Kampus Swasta di Ujung Tanduk: Tantangan Akreditasi, Pajak, dan Penurunan Peminat
- PTS menghadapi tantangan akreditasi mahal, pajak tinggi, dan fasilitas terbatas. Sebanyak 50 kampus swasta dilaporkan tutup dalam 3 tahun terakhir.
Tren Ekbis
JAKARTA - Persaingan antara Perguruan Tinggi Swasta (PTS) dan Perguruan Tinggi Negeri (PTN) di Indonesia masih didominasi oleh ketimpangan struktural. Secara kuantitas, PTS menguasai sekitar 70% institusi pendidikan tinggi dengan lebih dari 3.000 institusi dan melayani sekitar 4,4 juta mahasiswa.

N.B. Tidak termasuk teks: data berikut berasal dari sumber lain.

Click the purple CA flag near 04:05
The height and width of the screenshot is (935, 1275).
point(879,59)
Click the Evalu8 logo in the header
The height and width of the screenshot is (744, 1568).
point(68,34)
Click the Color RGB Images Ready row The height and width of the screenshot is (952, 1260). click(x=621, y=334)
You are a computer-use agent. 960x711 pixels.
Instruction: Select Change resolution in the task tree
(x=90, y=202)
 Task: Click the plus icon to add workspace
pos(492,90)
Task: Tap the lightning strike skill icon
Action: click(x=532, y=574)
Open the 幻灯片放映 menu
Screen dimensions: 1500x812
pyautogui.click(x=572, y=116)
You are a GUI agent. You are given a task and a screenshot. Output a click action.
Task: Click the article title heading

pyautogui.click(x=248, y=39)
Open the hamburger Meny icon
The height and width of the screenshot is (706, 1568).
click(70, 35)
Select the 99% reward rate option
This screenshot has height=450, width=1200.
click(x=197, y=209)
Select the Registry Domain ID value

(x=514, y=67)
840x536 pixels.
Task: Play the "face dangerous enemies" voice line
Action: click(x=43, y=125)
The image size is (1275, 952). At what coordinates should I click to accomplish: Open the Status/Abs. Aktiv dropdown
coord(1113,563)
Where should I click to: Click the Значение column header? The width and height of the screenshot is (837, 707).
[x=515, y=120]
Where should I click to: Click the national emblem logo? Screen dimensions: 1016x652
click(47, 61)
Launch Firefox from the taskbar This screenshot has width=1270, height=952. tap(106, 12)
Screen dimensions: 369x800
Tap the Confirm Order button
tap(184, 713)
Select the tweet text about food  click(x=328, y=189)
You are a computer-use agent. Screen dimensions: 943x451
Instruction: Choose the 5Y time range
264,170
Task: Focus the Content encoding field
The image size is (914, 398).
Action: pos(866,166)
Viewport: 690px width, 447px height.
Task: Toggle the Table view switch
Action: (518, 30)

Namun, secara kualitas, hanya tujuh PTS yang masuk dalam QS World University Rankings 2025. Dukungan regulasi pun timpang, PTN mendapatkan alokasi utama dari APBN, sementara 92% pendapatan PTS bergantung pada uang kuliah mahasiswa.
Subsidi seperti KIP Kuliah juga belum merata. Di sisi lain, beban pajak seperti PBB dan BPHТВ menjadi tantangan berat bagi PTS kecil. Kompetisi juga tidak seimbang. PTN berbadan hukum seperti UI dan UGM memiliki fleksibilitas dalam menarik mahasiswa jalur mandiri dengan biaya tinggi.
Sedangkan PTS kecil kesulitan memenuhi standar akreditasi minimal. Selain itu kehadiran universitas asing juga menambah berat peta persaingan dunia pendidikan.
Tantangan Kritis PTS
Perguruan tinggi swasta menghadapi krisis finansial yang semakin kritis. Berdasarkan data Kemendiktisaintek pada tahun 2024, sekitar 30% PTS kecil, terutama di daerah terpencil, beroperasi dalam kondisi defisit akibat penurunan peminat hingga 15% per tahun dan ketergantungan pada uang kuliah.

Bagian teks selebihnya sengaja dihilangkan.